Canopy microclimate of Shiraz 06/1103P grapevines were altered and exposed to Regulated Deficit Irrigation (RDI) with varying severity and timing to mitigate the crop load. Four crop load levels were imposed by dormant pruning the vines to 22 spurs (control) with no further manipulation, and mechanically pruning others to 4? hedges and mechanically thinning the canopy to a density of 7 count shoots/foot of row (CLL); 9 count shoots/foot of row (CLM); and mechanically box pruning to a 4-inch hedge with no shoot thinning (CLH), respectively. Control vines were irrigated to 70%of ET until harvest (RDIC). Other vines either received 70%of full vine ET until to veraison, after which the rate was cut to 50%of ET (RDIL) or had their irrigation cut to 50%of ET before veraison (RDIE), but not thereafter. Application of shoot thinning at Stage 17 of the E-L scale by removing 25%of the total shoots exposed with the CLM resulted in exposing about 32000 shoots per acre with count shoots spaced about 2? along the cordon. This exposure translated to about 4 leaf layers and about 13 m2 of leaf area to ripen the clusters retained on the vines. The leaf area to fruit ratio achieved with the CLM treatment exposes just enough leaf area to ripen the crop level retained on the vines. The combination of the CLM and RDIE treatments decreased the berry weight harvest by 12%without any decrease in harvest weight compared to hand-pruned control resulting ~ 10 tons/acre yield in 2010. The resultant crop harvested from this treatment combination was harvested 4 days later than the hand-pruned control irrigated with RDIC. The combination of CLM with RDIE resulted in wines with higher total iron-reactive phenolics (1510 mg/L CE eq.), higher tannin concentration (520 mg/L) and similar anthocyanin concentration (250 mg/L CE eq.) to hand-pruned control with RDIC. This project at the end of its second year provides valuable information to growers by indicating dormant pruning and shoot thinning can be done efficiently and precisely with mechanization while saving irrigation resources. The identified treatment combinations (CLM with RDIE) results in smaller berry size without adversely affecting yield with preferable wine phenolic composition in the San Joaquin Valley of California.

Impacts of Early Season Fruit Zone Leaf Removal on Disease Control, Fruit Set, Vine Growth and Grape and Wine Quality of Pinot Noir

Early season leaf removal in the cluster zone can be used as a tool in integrated pest management. The practice of leaf removal is typically conducted in the vineyard after fruit set but before véraison to increase sunlight penetration for fruit development and to enhance fruit quality. Leaf removal at developmental stages prior to bloom may be beneficial in increasing spray penetration for disease control within the grape inflorescence and may also lead to increased fruit quality with increased phenolic precursor production. The study investigates leaf pulling at various growth stages, including flower separation, bloom (50%cap fall), fruit set, pea?sized berries, bunch close, and no leaf pulling. The 2010 season of this study indicates that there is a benefit to leaf pulling early in the season to increase spray penetration of fungicide and to help alter the microclimate to create an environment that is not conducive to Botrytis or powdery mildew infestation. Leaf removal that occurs prior to bunch closure helped reduce disease incidence and severity more than the no leaf pull control.
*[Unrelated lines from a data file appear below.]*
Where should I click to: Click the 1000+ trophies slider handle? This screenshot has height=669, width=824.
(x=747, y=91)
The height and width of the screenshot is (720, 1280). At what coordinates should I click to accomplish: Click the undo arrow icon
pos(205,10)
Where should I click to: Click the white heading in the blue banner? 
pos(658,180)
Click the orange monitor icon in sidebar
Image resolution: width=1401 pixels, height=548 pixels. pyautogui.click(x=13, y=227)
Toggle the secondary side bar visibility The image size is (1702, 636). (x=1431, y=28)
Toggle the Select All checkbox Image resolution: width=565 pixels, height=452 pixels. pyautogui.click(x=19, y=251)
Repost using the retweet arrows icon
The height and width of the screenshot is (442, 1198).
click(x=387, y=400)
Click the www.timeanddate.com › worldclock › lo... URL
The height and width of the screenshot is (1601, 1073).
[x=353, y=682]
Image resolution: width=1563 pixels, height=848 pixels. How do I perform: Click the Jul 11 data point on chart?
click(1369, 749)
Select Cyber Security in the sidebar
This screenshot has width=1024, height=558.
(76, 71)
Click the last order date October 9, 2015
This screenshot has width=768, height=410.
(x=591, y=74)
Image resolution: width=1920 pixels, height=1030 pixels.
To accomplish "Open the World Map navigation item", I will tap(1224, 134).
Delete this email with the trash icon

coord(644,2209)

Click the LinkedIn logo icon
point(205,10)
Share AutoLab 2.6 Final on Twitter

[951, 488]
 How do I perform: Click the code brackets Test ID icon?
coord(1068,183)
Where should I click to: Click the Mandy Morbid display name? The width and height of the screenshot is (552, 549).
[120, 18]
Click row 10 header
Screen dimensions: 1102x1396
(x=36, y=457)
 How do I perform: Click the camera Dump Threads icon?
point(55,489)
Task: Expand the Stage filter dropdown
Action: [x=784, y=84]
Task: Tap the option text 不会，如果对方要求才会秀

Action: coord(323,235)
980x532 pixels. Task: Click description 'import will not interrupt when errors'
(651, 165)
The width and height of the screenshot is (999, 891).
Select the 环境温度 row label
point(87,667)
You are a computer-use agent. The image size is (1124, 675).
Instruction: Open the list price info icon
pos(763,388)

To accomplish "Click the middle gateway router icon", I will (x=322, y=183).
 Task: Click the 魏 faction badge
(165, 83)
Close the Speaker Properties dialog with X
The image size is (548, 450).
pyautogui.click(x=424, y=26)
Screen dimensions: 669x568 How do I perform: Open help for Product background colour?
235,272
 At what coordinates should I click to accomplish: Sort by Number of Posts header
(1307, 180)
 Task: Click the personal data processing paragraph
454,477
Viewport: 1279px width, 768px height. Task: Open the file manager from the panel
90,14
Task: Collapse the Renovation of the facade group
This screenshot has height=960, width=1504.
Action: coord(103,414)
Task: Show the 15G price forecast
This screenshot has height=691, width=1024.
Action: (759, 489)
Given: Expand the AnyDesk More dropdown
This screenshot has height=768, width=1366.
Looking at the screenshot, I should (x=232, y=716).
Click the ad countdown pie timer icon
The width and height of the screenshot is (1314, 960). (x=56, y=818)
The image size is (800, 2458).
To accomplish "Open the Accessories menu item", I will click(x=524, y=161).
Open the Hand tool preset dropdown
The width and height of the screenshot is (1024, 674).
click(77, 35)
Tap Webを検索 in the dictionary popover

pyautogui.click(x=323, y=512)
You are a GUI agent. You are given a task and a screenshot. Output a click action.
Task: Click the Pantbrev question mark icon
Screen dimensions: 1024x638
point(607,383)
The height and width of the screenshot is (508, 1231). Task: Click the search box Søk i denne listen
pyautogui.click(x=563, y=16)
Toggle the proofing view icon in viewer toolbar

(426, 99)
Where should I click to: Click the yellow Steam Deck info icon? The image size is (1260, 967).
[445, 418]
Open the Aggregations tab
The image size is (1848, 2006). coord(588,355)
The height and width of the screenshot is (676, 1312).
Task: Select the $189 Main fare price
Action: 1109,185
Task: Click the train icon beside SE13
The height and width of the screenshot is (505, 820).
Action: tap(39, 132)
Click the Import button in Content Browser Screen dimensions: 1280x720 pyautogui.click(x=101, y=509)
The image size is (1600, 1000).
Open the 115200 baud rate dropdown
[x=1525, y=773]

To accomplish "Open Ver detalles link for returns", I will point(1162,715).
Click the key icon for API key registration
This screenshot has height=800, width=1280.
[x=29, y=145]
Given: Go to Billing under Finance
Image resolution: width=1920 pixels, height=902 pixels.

There was a nearly 20 percent reduction in fruit set in pre-bloom treatments at both sites in 2010. This resulted in differences in cluster architecture, including berries per cluster and cluster weight. There were no observed differences in berry weight. Differences in berries per cluster could potentially have acted to reduce disease infection in clusters. This was the first season of this trial where basal leaf removal employed early in the season reduced fruit set. Leaf pulling in the entire cluster zone has not delayed fruit ripening nor total anthocyanins or phenolics. There was no fruit sun-burning observed in any of the leaf pull treatments for the duration of the study despite complete exposure of clusters from pre-bloom though harvest. Continued research into this trial is required to determine the impact of early season leaf removal on disease incidence and secondary effects on fruit quality.